Reproduce word for word the entries below, from the line containing "Viewport: 571px width, 571px height." through the end of the entries, both included. Leave out the pictures.

Start of Excerpted records

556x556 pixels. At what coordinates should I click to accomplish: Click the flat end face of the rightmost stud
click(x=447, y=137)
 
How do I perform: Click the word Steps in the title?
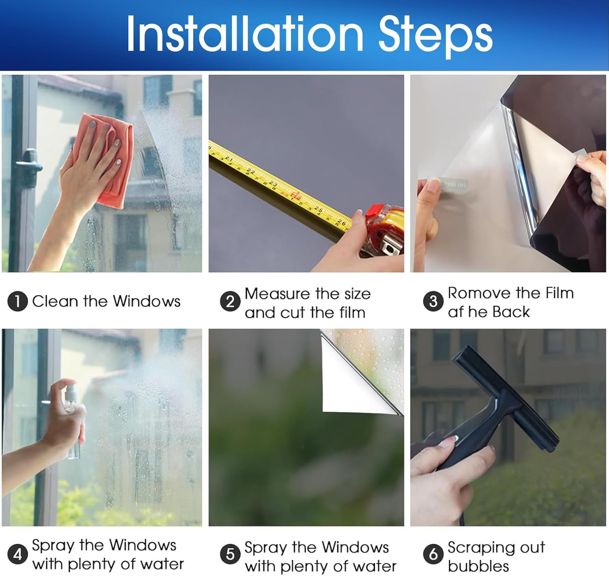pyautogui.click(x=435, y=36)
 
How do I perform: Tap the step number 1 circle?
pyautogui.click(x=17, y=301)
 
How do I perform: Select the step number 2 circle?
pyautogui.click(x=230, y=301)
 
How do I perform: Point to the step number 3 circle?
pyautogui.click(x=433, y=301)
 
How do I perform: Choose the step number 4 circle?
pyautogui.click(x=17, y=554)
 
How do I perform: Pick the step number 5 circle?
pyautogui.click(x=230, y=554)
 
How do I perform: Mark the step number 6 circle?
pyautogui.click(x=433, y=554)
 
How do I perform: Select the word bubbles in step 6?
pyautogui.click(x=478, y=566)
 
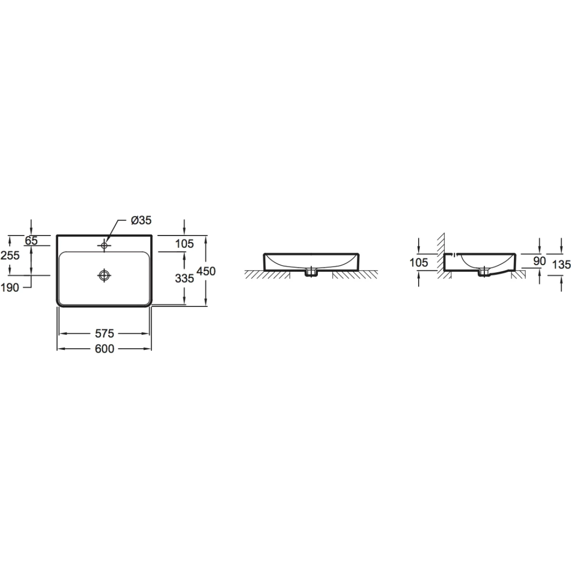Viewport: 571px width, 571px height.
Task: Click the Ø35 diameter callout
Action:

End of Excerpted records

■ **Task solution**:
Viewport: 571px width, 571px height.
Task: Click the Ø35 diameter callout
Action:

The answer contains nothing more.